Au fil de ses morceaux, le compositeur sait se faire un observateur avisé de la société de son temps, plus particulièrement dans la critique des élites new‑yorkaises. Les petitesses des « femmes modèles » (en lointaines ancêtres des « femmes trophée s») sont également moquées, à l’instar de ces couples à bout de souffle, qui hésitent entre tentation du renouvellement et acceptation d’une nécessaire sagesse. Au niveau scénique, quelques trouvailles savoureuses viennent animer le spectacle, telle cette déclaration d’amour à un cadavre au I ou le rétrécissement humoristique de l’action dans les toilettes au début du II. Le brio visuel de l’équipe technique réunie autour de Bénézech fait mouche une fois encore, confirmant les réussites précédentes de ce metteur en scène à juste titre très apprécié à Toulon (voir notamment Into the Woods en 2019).

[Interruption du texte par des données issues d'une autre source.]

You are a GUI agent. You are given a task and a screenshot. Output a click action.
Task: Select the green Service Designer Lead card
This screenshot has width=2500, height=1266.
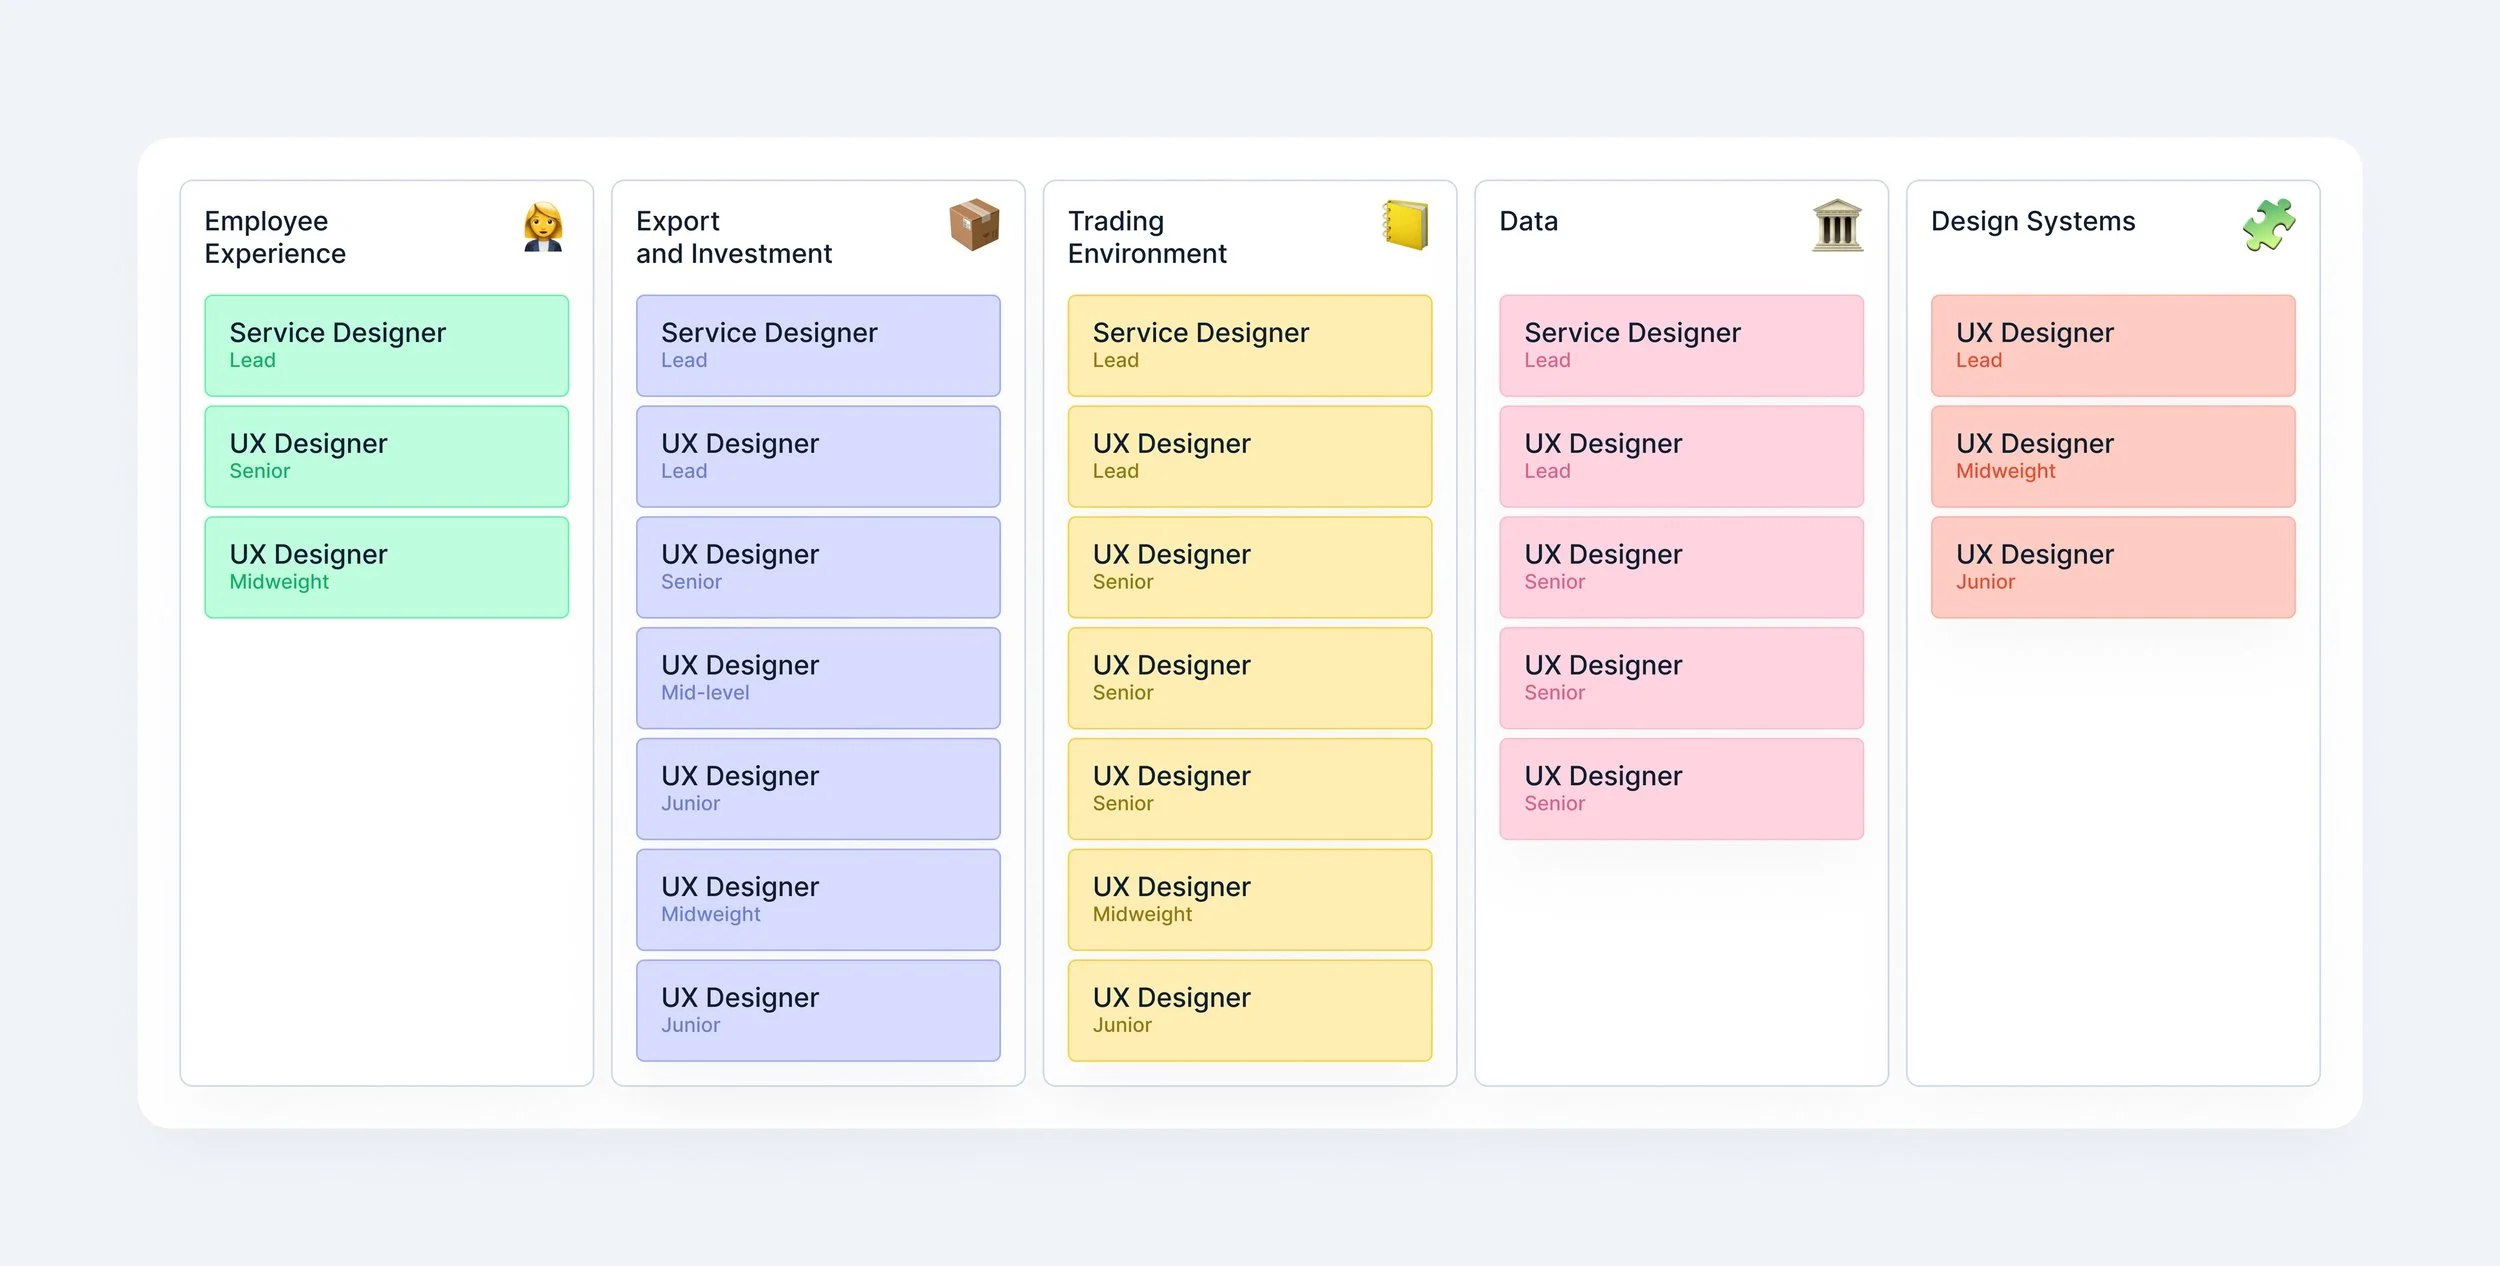click(386, 345)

Dominant largement ses comparses, Jasmine Roy fait l’étalage d’une classe vocale intacte avec les années, trouvant toujours le ton juste pour incarner ses différents personnages. Comme l’an passé dans Company (un spectacle toujours en tournée et à ne manquer sous aucun prétexte), elle bouleverse par son sens de la déclamation et du swing, sans parler de ses qualités théâtrales, d’un aplomb désarmant. On ne peut malheureusement pas en dire autant d’Olivier Breitman, qui outre plusieurs trous de mémoire en début de représentation paraît curieusement peu concerné par les événements. Seuls ses graves superbes séduisent par endroits, nous consolant quelque peu des difficultés précitées. Kelly Mathieson montre davantage de présence scénique, autour d’une musicalité parfaite sur toute la tessiture, à l’exception d’aigus en force. La prestation de Dov Milstein souffle quant à elle le chaud et le froid, du fait d’un médium trop discret et d’un style parfois trop mélodramatique. Fort heureusement, son émission se fait plus puissante en pleine voix, laissant découvrir un timbre magnifique. Enfin, Sinan Bertrand complète cette distribution avec une interprétation très solide au niveau vocal, faisant la preuve de ses progrès considérables en la matière, après une première partie de carrière essentiellement dévolue au théâtre.